[2016年]1年素根奮闘、南筑3位 5回戦、準々決勝 窮地で計7人抜く

西日本新聞

 こらえていた涙があふれた。女子で南筑を、初の3位まで引っ張った1年生大将。「チームの目標までたどり着いたのはうれしい。でも負けて終わるのは悔しい」。敬愛に屈した準決勝。素根輝(あきら)は中堅の新森に「指導3」で敗れ、初めての金鷲旗は幕を閉じた。

 快進撃だった。前日の熊本西との4回戦で逆転の2人抜き。この日も藤枝順心(静岡)との5回戦で4人を抜き、準々決勝では全て大内刈りによる一本勝ちで長崎明誠の3人を抜いた。引き分けさえ許されない状況を次々と打ち破った。
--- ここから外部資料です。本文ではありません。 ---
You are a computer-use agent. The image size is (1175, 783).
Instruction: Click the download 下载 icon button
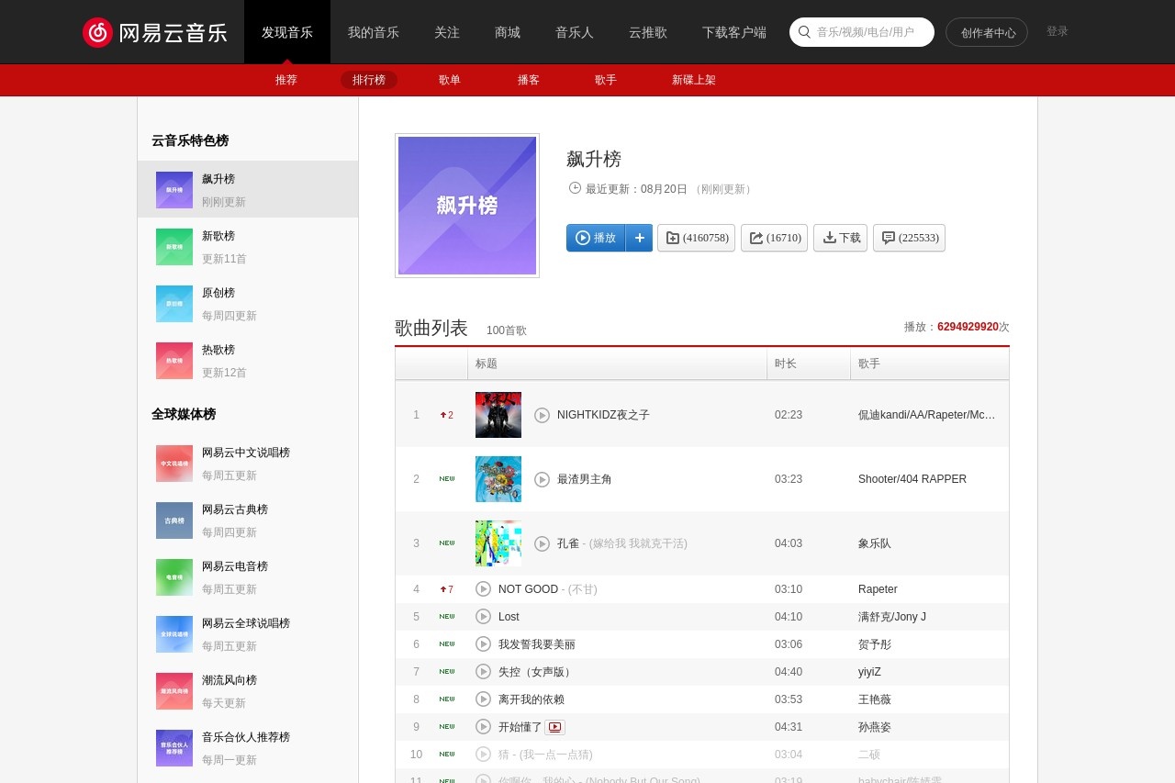(x=840, y=238)
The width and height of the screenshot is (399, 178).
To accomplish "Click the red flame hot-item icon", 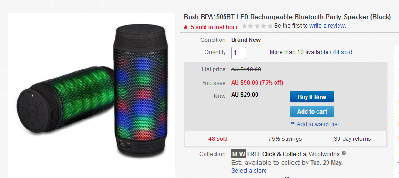I will (186, 27).
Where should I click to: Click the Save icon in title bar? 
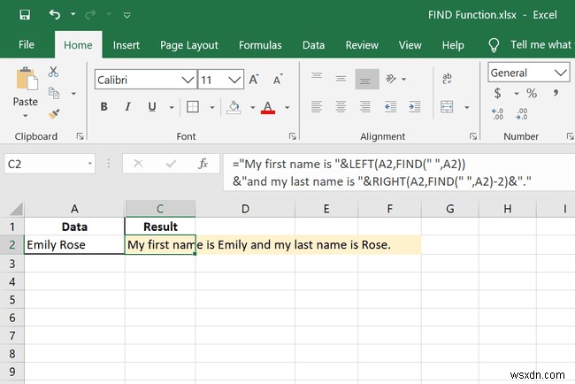pyautogui.click(x=24, y=15)
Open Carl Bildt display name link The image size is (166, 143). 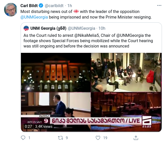click(x=29, y=6)
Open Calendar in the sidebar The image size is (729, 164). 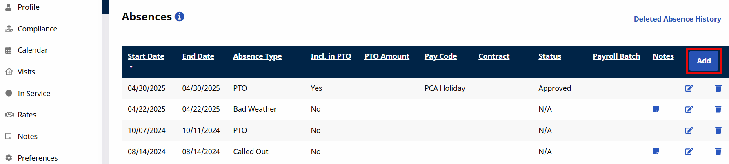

父の行雄さんに「世界で輝いてほしい」と名付けられた、その名の通り、まばゆい光を放った。

 だが、準決勝は1人抜いた後、昨年の全国総体70キロ級女王の新森を抜く力は残っていなかった。「力尽きたとは思ってない。ただ、パワーとスタミナは全然足りない」。鮮烈なデビューを飾ったヒロインは唇をかんだ。

 南筑の広瀬豊彦監督は「1、2年生中心で経験が少なく、まだ素根頼り。藤枝順心戦を、もう少し楽に戦わせていれば…。素根は精神的に成長し、チームにとってもこの経験は大きい」と手応えを感じている。「スタミナと力をつけ、技術を磨いて来年は優勝する。五輪で金メダルを取りたい」。そう言い切った1年生が、100周年の記念大会で新たな記憶を刻んだ。